About

I've built three enterprise sales practices from scratch. Each one started with $0 in revenue and the kind of slide deck no customer believed yet.
The first was Mainline Information Systems' Business Analytics group. Five years, $0 to $20M. The next was Sirius Computer Solutions' Big Data and Analytics group, which I took from $20M to $78M in under four years (3.9×). For the last decade I've been at LRS IT Solutions, where I founded and lead the AI, Analytics & Automation group. The specific numbers there belong to LRS, not me. The pattern from the first two carried: build the team, land the early reference customers, and let the practice compound from there.
Before that, technical sales at Red Hat, Oracle, and MicroStrategy. The progression matters: the practice work I do now depends on knowing the products, the channels, and the customer's procurement model from inside, not from a marketing deck.
How I think about this work
Most enterprise AI doesn't fail at the model. It fails at the handoffs: pilot to production, data foundation to sustained use, demo to actual procurement decision. The technical part is rarely the hard part anymore. The hard part is everything that has to be right before the model is even running.
The practices I've built are vendor-neutral on purpose. We've represented IBM, Microsoft, AWS, Cisco, Dell, Snowflake, SAS, and dozens of others, and the practice grows because customers eventually figure out who's selling them what works versus what pays the rep best. That isn't a marketing line. It's the actual reason these practices compound.
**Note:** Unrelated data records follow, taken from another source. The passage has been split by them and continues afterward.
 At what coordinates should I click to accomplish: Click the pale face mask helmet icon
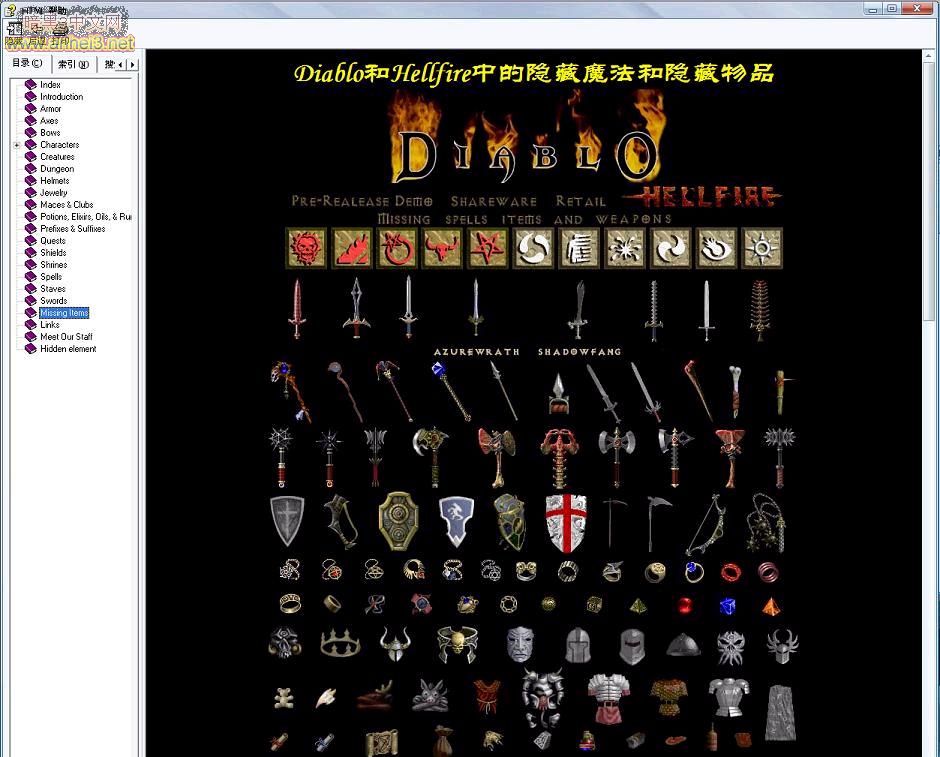[x=518, y=645]
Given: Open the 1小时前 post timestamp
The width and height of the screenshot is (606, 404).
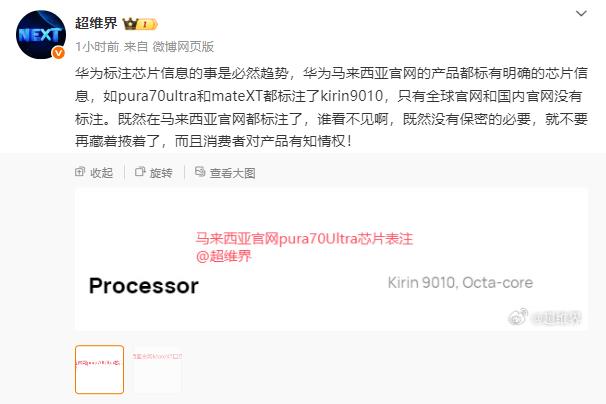Looking at the screenshot, I should (x=97, y=47).
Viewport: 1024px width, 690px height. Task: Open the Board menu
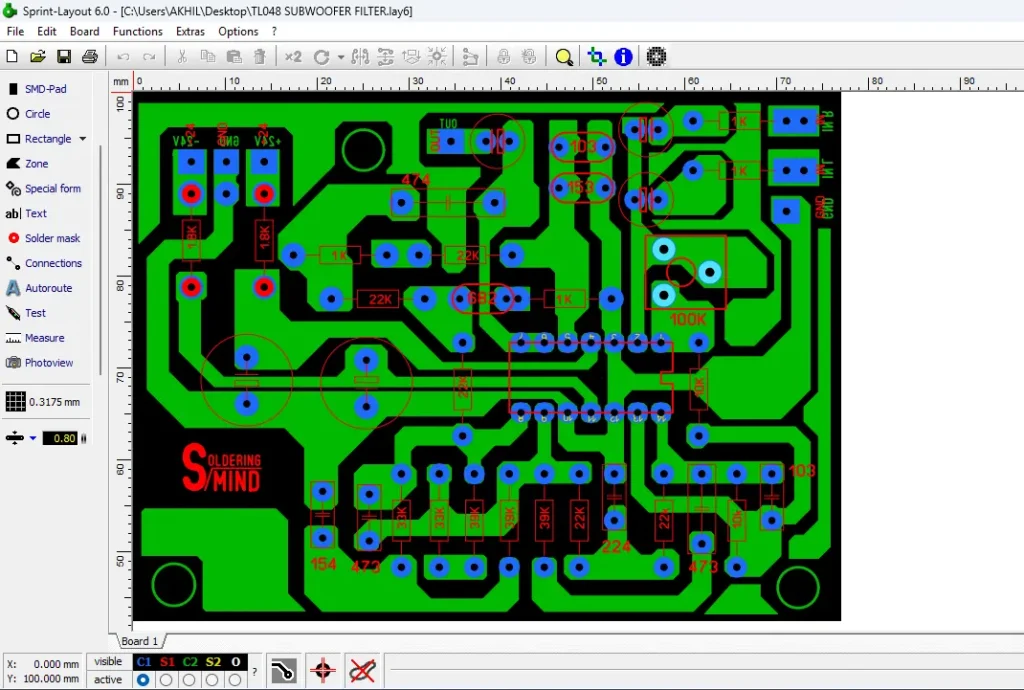[84, 31]
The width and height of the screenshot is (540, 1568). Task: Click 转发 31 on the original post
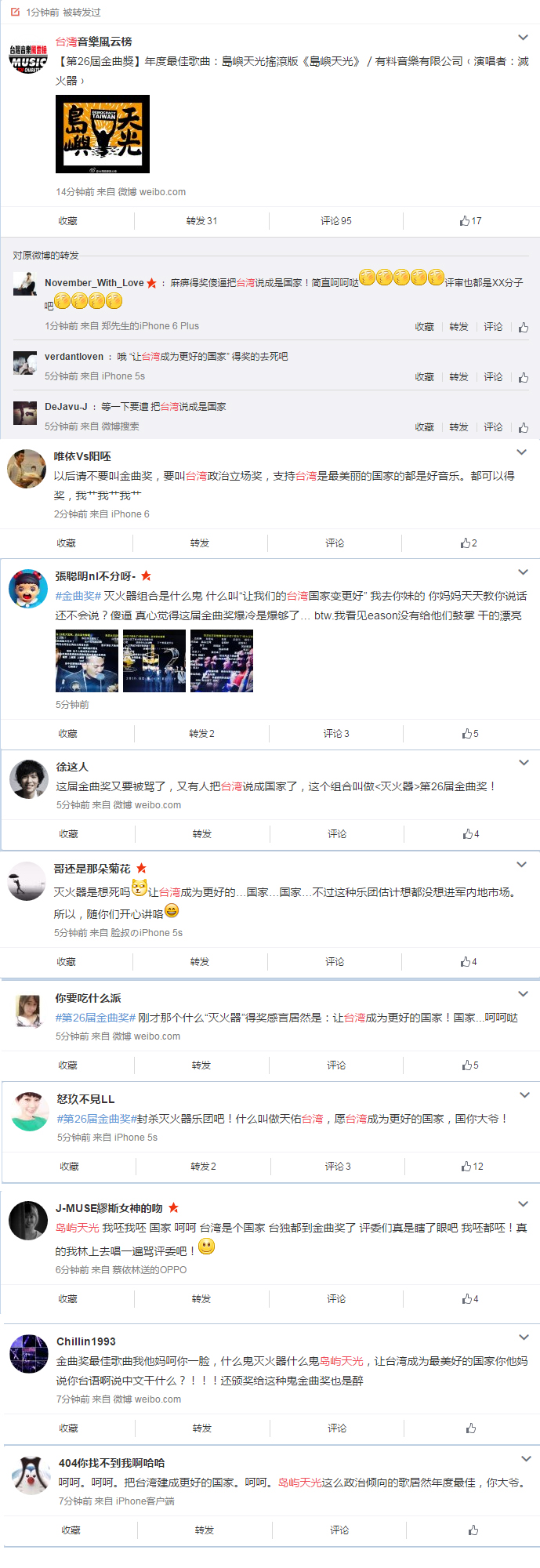(201, 221)
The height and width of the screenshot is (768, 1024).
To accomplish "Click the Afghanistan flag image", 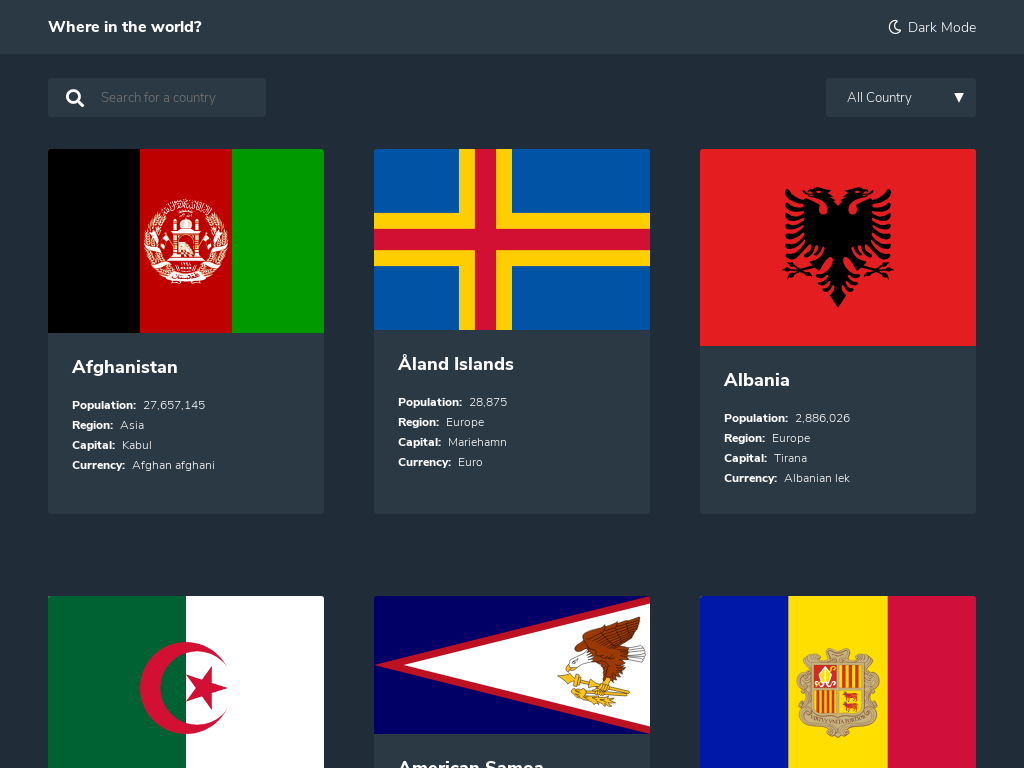I will coord(185,240).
I currently maintain more than 80 technical sales certifications across the practice. The certifications matter less than the muscle memory of having to learn a new platform every quarter for thirty-plus years.
Earlier
U.S. Navy electronics technician, 1989 to 1992, honorably discharged. What I took from it: honor in the work, integrity when nobody is checking, an attention to detail that's hard to switch off. It's also why I'd rather lose a deal than sell a customer something that won't deliver.